Article rédigé par franceinfo - Elsa de la Roche Saint André
Radio France
Publié
Temps de lecture : 4min
Une ONG américaine affirme qu'un demi-million de requins pourraient être sacrifiés pour obtenir un vaccin contre le Covid-19 (Capture d'écran d'une article du site Sptuniknews)

D'après l'ONG américaine de défense des squales Shark Allies, la quête d’un vaccin contre le nouveau coronavirus pourrait être synonyme d’hécatombe pour les requins. Leur foie contient du squalène, une huile parfois utilisée dans la composition des vaccins comme adjuvant, autrement dit comme accélérateur du pouvoir protecteur des vaccins. Selon Shark Allies, "si les vaccins Covid-19 contenant du squalène de requin se révèlent efficaces, de grandes quantités de requins des grands fonds seront tués". Jusqu’à un demi-million, avance l’ONG. On vous explique pourquoi il faut prendre ce chiffre impressionnant avec des pincettes.

Parce que le chiffre de 500 000 requins tués est issu d’une méthodologie contestable

S’il a été repris dans les médias et par d’autres associations, le chiffre de 500 000 requins tués provient exclusivement des données de Shark Allies. Pour effectuer ses calculs, l’ONG se base sur la quantité de squalène dans les adjuvants utilisés pour concevoir des vaccins qui existent déjà : plus ou moins 10 mg de squalène par dose. Par ailleurs, Shark Allies estime à 3 000 le nombre de requins nécessaires pour produire une tonne de squalène, sans sourcer ce chiffre. C'est sur la base de ces deux estimations que l'ONG arrive au chiffre de 250 000 requins tués pour parvenir administrer une dose de vaccin antiCovid-19 à l’ensemble de la population mondiale. Et si le futur vaccin nécessite deux doses pour être efficace, on arriverait donc, d'après Shark Allies, à un bilan de 500 000 requins tués. 

Sauf que parvenir à vacciner les 7,5 milliards d'habitants de la planète est loin d'être acquis. Sous l'égide de l'Organisation mondiale de la santé, 172 pays se sont engagés dans l'initiative Covax dont l'ambition est d'assurer une distribution équitable du futur vaccin à travers le monde. L'objectif est de fournir, d'ici la fin de l'année 2021, un milliard de doses de vaccin à 92 pays pauvres ou en développement, qui représentent la moitié de la population mondiale. Enfin, rien n'indique pour le moment que le prochain vaccin contre le Covid-19 nécessitera l'administration de deux doses pour être efficace. Sur les neuf candidats vaccins les plus avancés, deux ne prévoient qu'une seule dose. 

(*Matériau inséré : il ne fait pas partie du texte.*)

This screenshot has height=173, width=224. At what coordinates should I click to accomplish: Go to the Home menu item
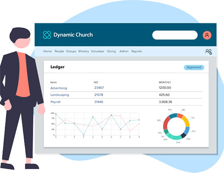[x=47, y=51]
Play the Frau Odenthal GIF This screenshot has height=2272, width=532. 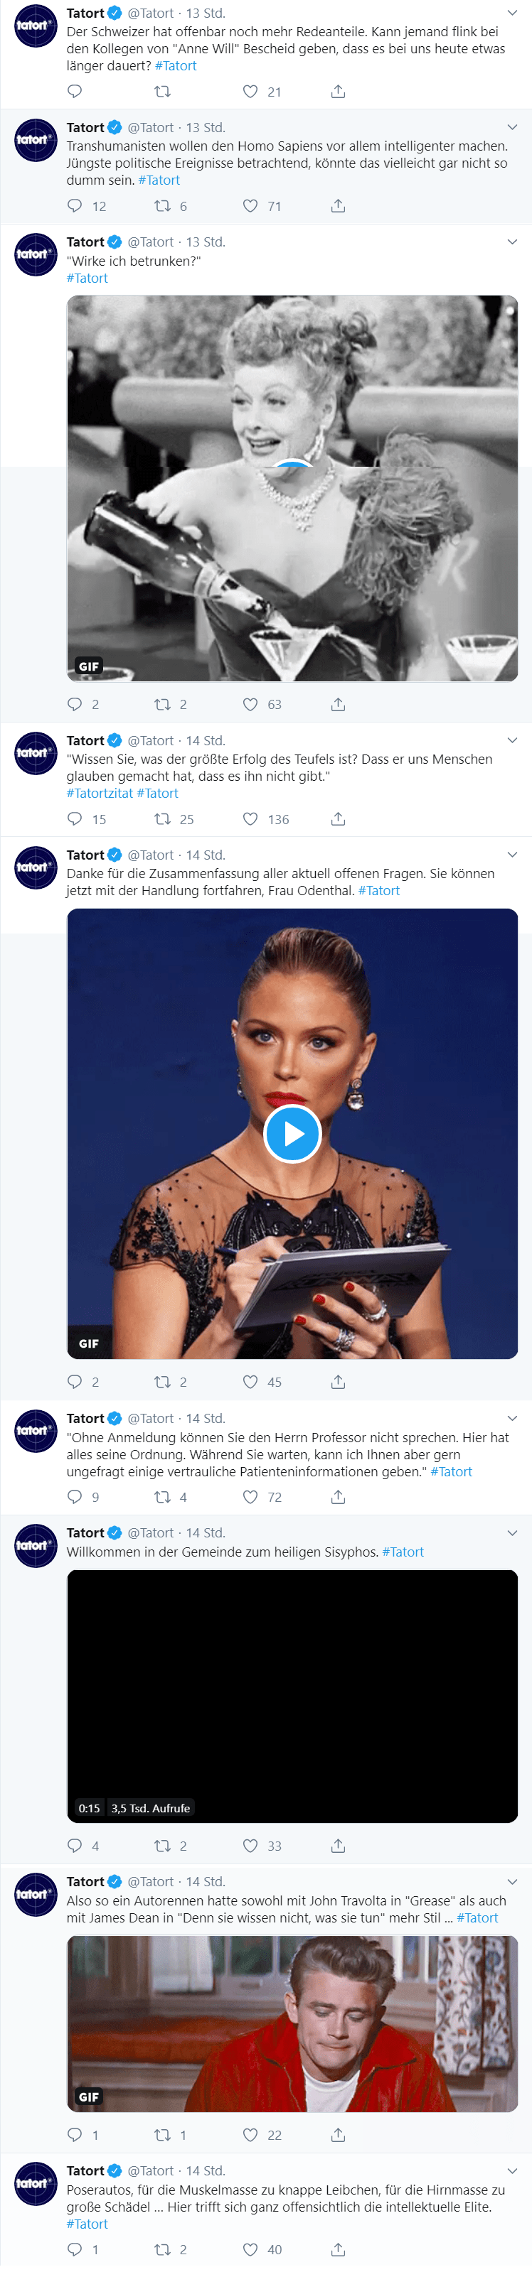point(292,1133)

Parce qu'on ne sait pas encore si le futur vaccin contiendra du squalène ou un autre adjuvant

Le squalène est "un constituant de certains adjuvants que l’on rajoute aux vaccins pour renforcer la réponse immunitaire", explique l'OMS. On le retrouve notamment en émulsion dans certains vaccins contre le grippe saisonnière ou dans des vaccins expérimentaux ciblant des virus émergents, comme le H1N1 en 2009.

Mais à ce stade, rien n'indique que le vaccin qui sera le plus vendu ou le plus efficace contre le virus du Covid-19 contiendra du squalène ou un autre adjuvant. L'ONG Shark Allies indique d'ailleurs elle-même sur son site internet que sur "les 34 candidats vaccins en phase d'évaluation clinique et les 142 vaccins en phase pré-clinique, 17 utilisent des adjuvants dont 5 sont issus de squalène de requins". Il n'est donc ni assuré que le futur vaccin contienne un adjuvant ni qu'il contienne du squalène.

Parce que le squalène ne vient pas forcément du requin

Selon l’OMS, le squalène est une "substance que l’on trouve à l’état naturel chez les plantes, les animaux et l’homme (…) On le trouve également dans différents aliments, produits cosmétiques, médicaments en vente libre et compléments alimentaires. Lorsqu’il est utilisé dans des produits pharmaceutiques et des vaccins, le squalène est commercialement extrait de l’huile de poisson – en particulier de l’huile de foie de requin – et est ensuite purifié". Le requin reste donc la ressource en squalène la plus utilisée pour fabriquer des adjuvants aux vaccins. 

Mais comme le rappelle Shark Allies elle-même dans sa pétition, des alternatives  existent ou sont en cours de développement. Le groupe américain Amyris, qui fabrique du squalène issu de la fermentation, assure par exemple être en contact avec "un leader du secteur pharmaceutique" dans le cadre du développement d'un vaccin contre la grippe et le Covid-19.